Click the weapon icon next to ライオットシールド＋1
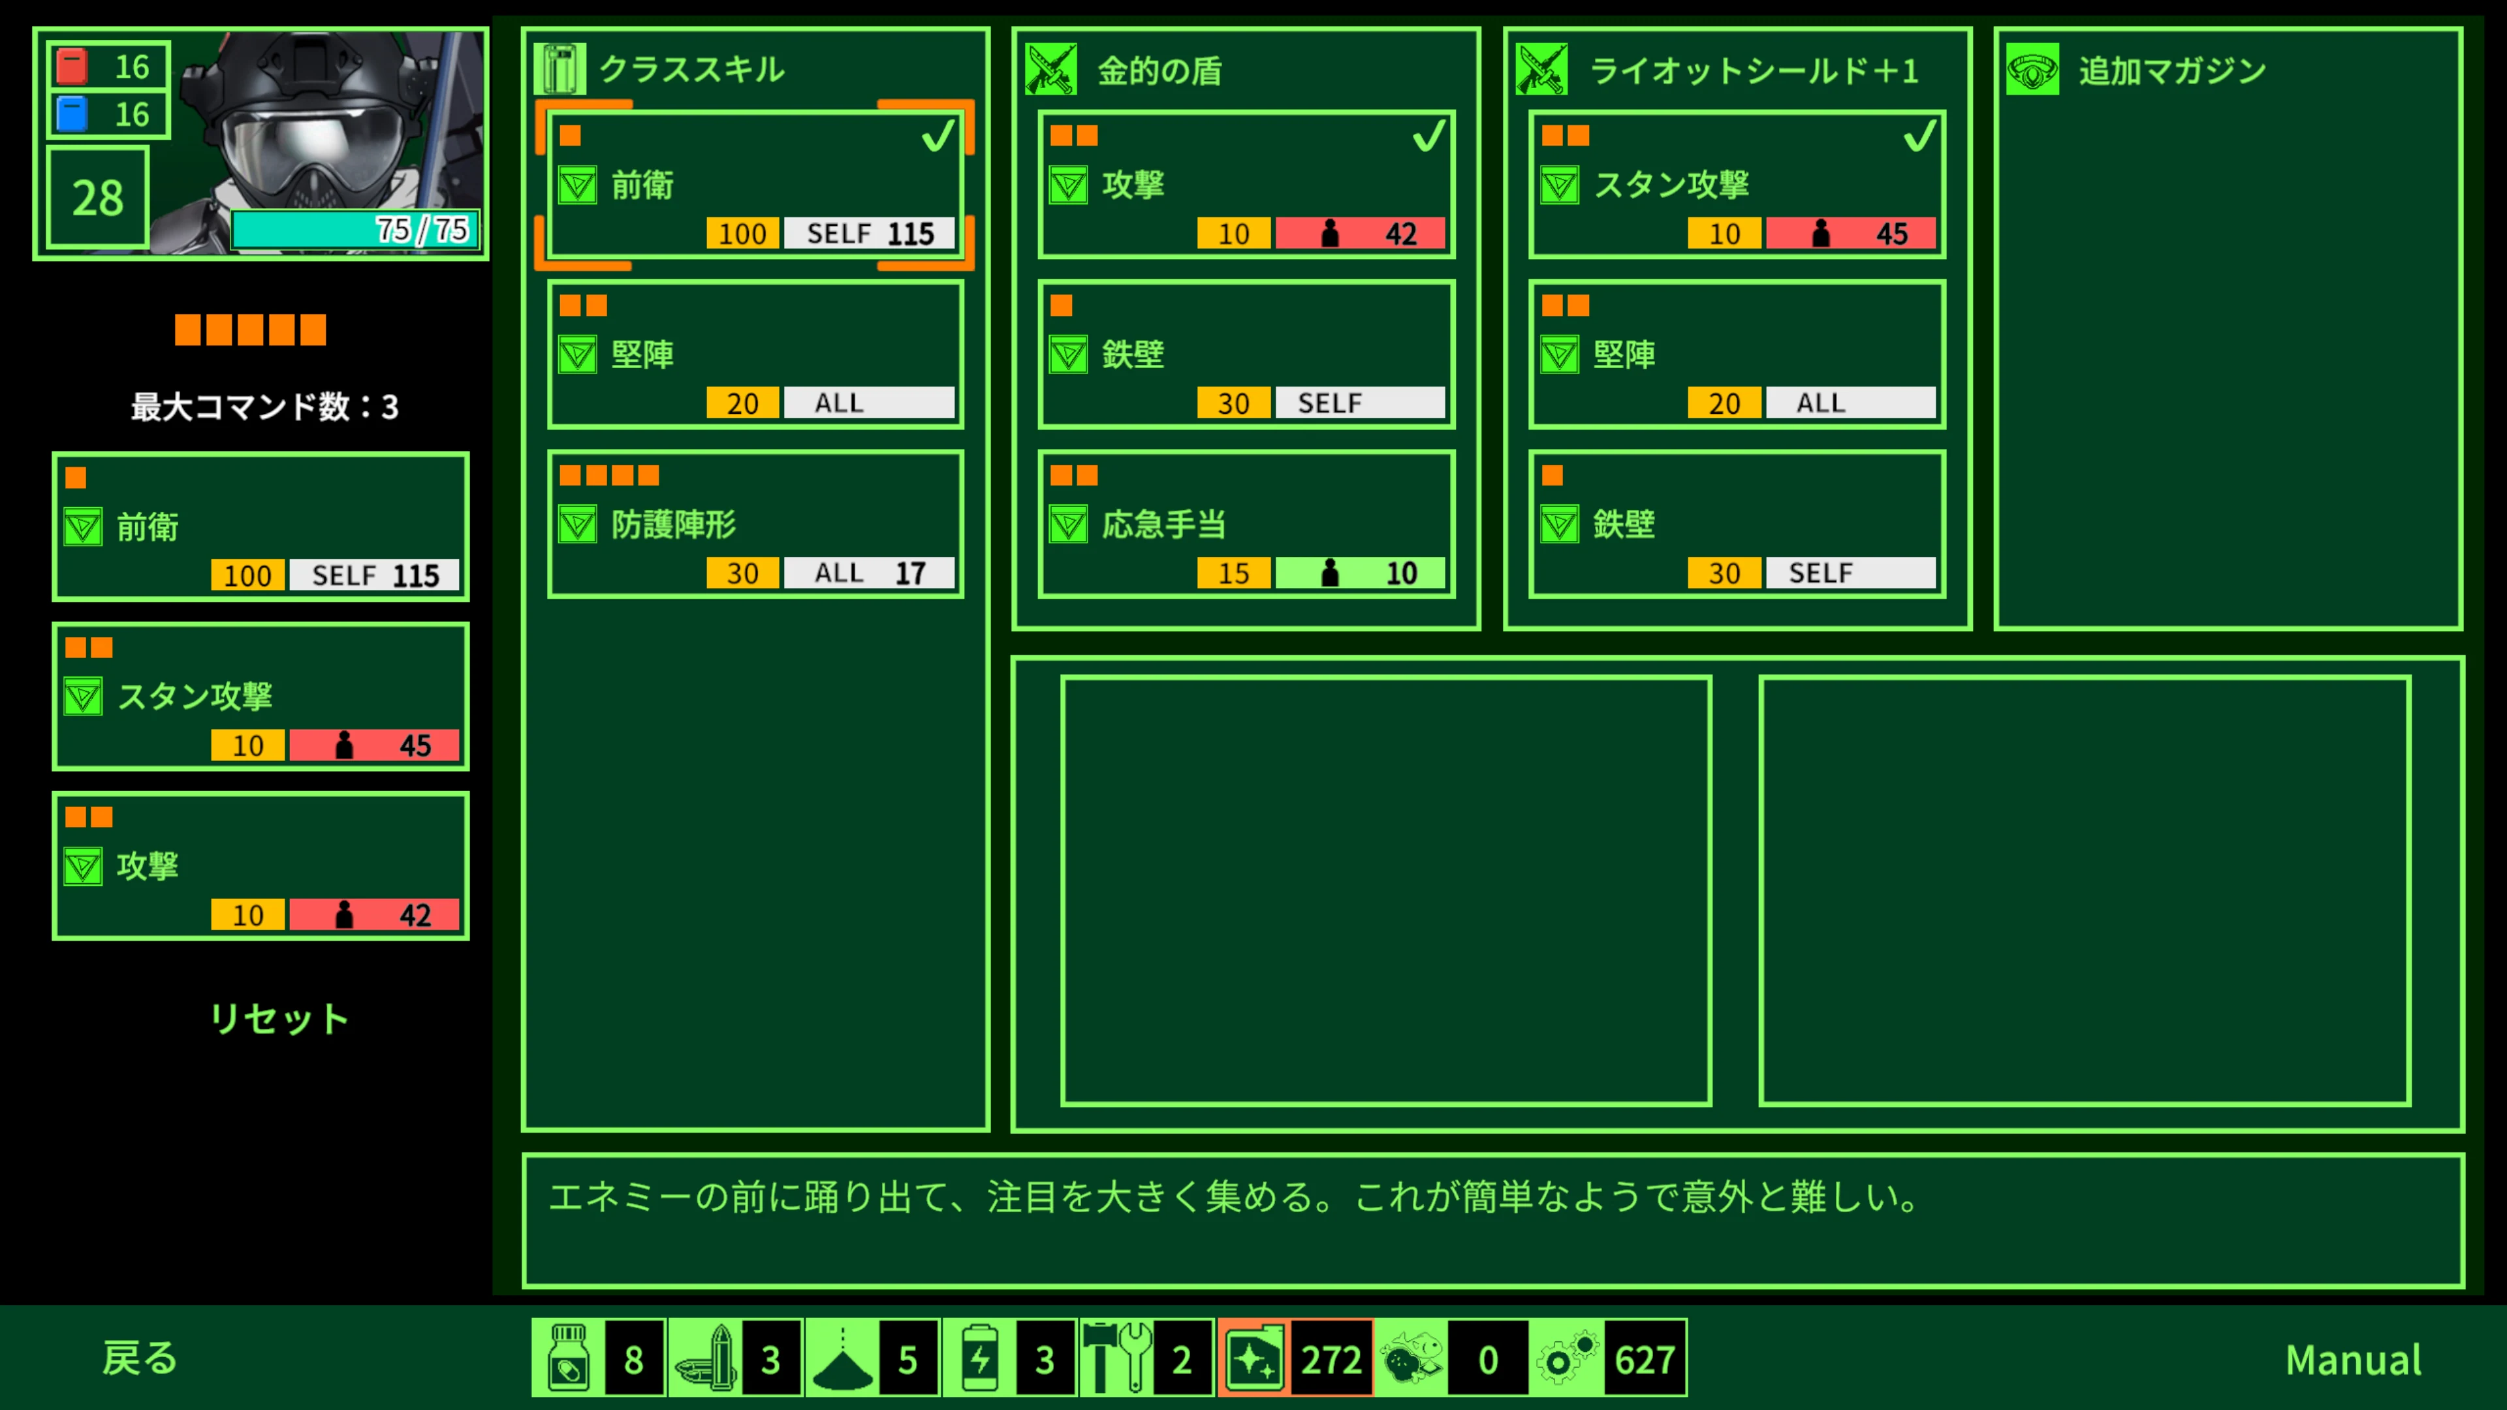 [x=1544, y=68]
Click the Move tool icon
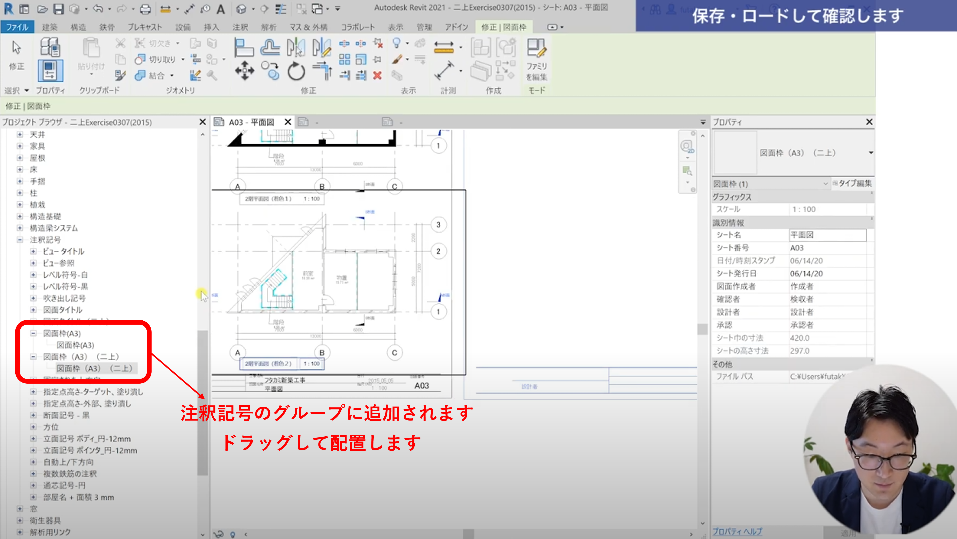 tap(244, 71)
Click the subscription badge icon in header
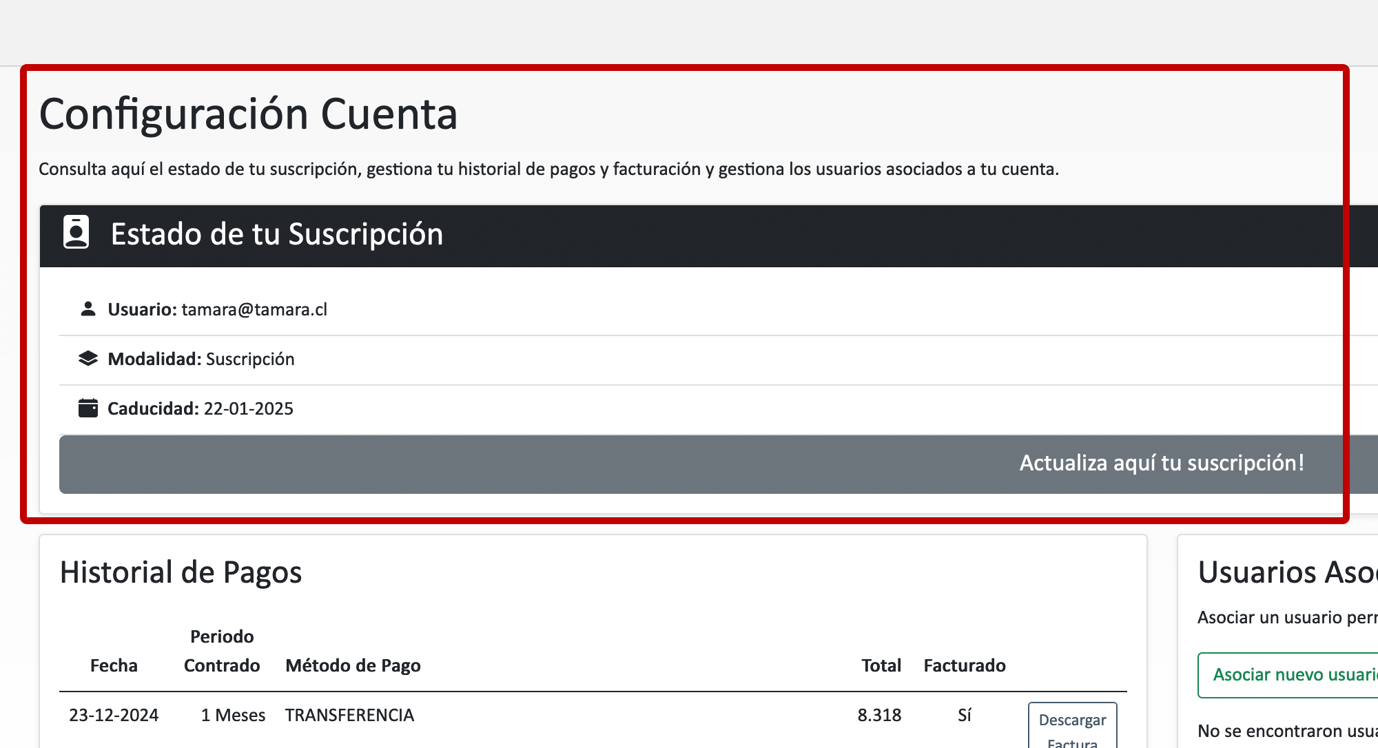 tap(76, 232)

ABOUT THIS TASK -
The records above are to be retyped exactly, with every picture left out.

EXERCISE RESULT -
Click the weapon icon next to ライオットシールド＋1
 [x=1544, y=68]
Click the Move tool icon
 tap(244, 71)
Click the subscription badge icon in header
 tap(76, 232)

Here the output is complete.